In den neuesten Arbeiten von Alain Lapierre erscheint die Zeichnung in Form einer Animation. "Travelling" zeigt ein verlangsamtes Defilee von Bildern, konstruiert wie eine nachlassende Erinnerung. Weiße, schwarze, mal undeutliche oder sich wiederholende Striche tauchen abwechselnd mit kurzen Sequenzen schwarz-weißer Bilder auf und verschwimmen zu grauen Flächen. Die Wüstenlandschaft verwandelt sich allmählich in Luft oder in einen Eisberg. In dieser Animation hat der Künstler eine introvertierte Arbeit geschaffen, die sich in einem eigenen Rhythmus entwickelt und die Beteiligung des Unterbewussten an dem, was die Persönlichkeit auswählt und von ihrer Konstruktion preisgibt, analysiert.
Die grafischen Möglichkeiten auslotend, zeichnet Patrick Sauze eine Serie von Gegenständen, die auf der Logik der Gegensätzlichkeit basieren. In Anlehnung an Illustrationen aus Enzyklopädien, bringt Sauze eine objektive Zeichnung (z.B. anatomische Zeichnung) mit der künstlerischen (nicht objektiven) Zeichnung in Verbindung. Der Künstler zeigt uns eine rationelle Systematisierung eines erfundenen Gegenstandes, deren scheinbar vertraute Form unser Misstrauen zu wecken beginnt.
In der Serie "Vanités" stellt der Künstler zahlreiche Versionen des anatomischen Schädels dar.
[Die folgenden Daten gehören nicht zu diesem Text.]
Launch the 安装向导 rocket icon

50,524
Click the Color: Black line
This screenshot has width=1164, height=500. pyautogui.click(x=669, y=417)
Der Schädel - dargestellt als Gegenstand, ohne jegliche Expression und Eigenschaft - wird zur Büchse, deren Inhalt die ultimative Antwort ist. Die extrem materielle Vision neutralisiert die symbolische Bedeutung dieses Objekts, das im allgemeinen Bewußtsein als Zeichen für den Tod fungiert und vergägenständlicht den Schädel als einen Behälter, die physische Limitierung von Gedanken.